A possible idea to help make this transition (which I do support) more gradual:

Instead of an "allow" attribute, introduce a boolean flag attribute.  

#[DynamicProperties(true)]
class Beep {}

The attribute marks whether dynamic properties are enabled or disabled via 
boolean.  If disabled, then they're an error if used.

8.2: Introduce the attribute, with a default of TRUE.  Exactly zero code 
breaks, but people can start adding the attribute now.  That means people who 
want to lock-out dynamic properties can do so starting now, and those cases 
that do need them (or can't easily get away from them) can be flagged far in 
advance.
8.something: Change the default to FALSE.  Using dynamic properties when false 
throws a deprecation, not an error.  People have had some number of years to 
add the attribute either direction if desired.
9.0: Change the deprecation to an error, if the attribute is set false (which 
by now is the default) and dynamic properties are used.
Sometime in the future: Setting the attribute to true triggers a deprecation.
Sometime in the future: Remove dynamic properties entirely, and the attribute 
along with it.  People can use __get/__set if they really need.

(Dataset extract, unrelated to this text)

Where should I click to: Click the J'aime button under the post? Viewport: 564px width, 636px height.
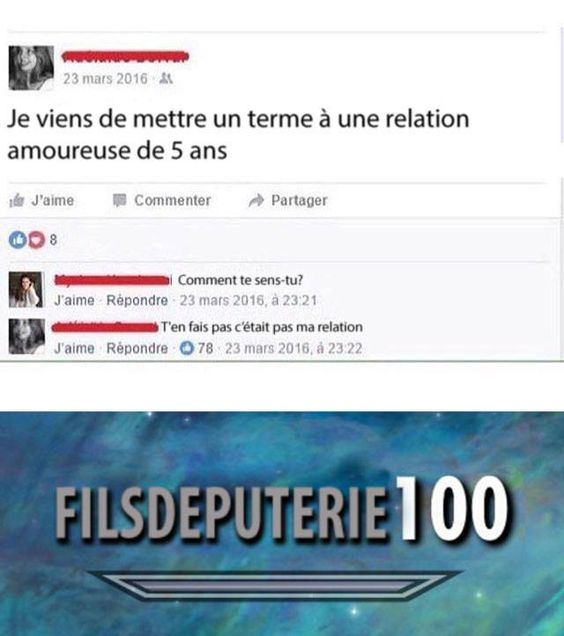click(x=42, y=200)

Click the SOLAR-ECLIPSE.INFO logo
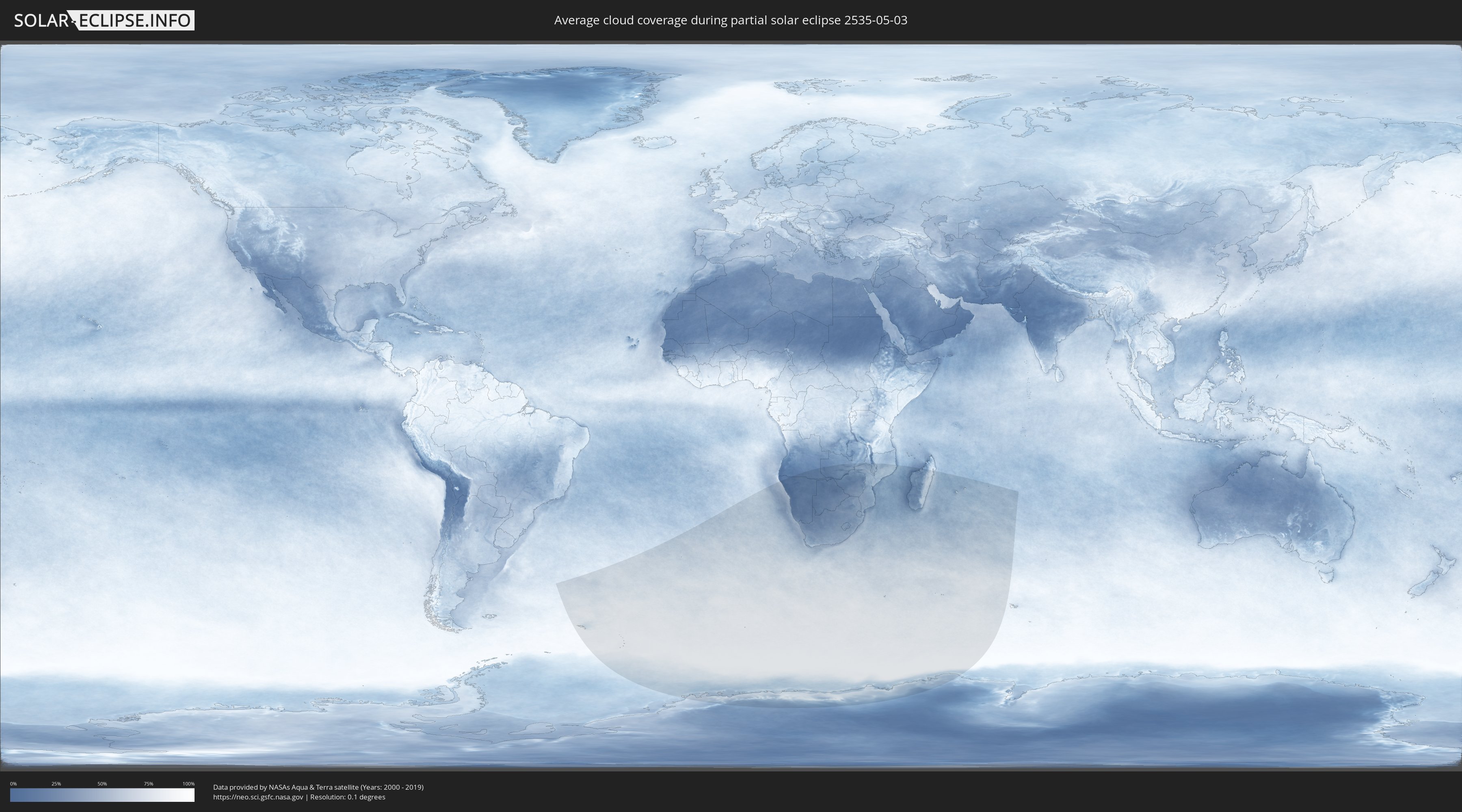[x=104, y=20]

This still gets us to the same place in the end, but introduces another stage 
along the way to make the transition more gradual.  We can debate which version 
the default should flip in, I don't much mind.  That could even wait for 9 if 
we want to be really really gradual about it.

Meanwhile, IDEs and code templates can start including the attribute set to 
false by default on any new classes that get written, just like they have done 
for years with strict types.

Nikita, would that be feasible?  Matthew, Derick, would that be satisfactory?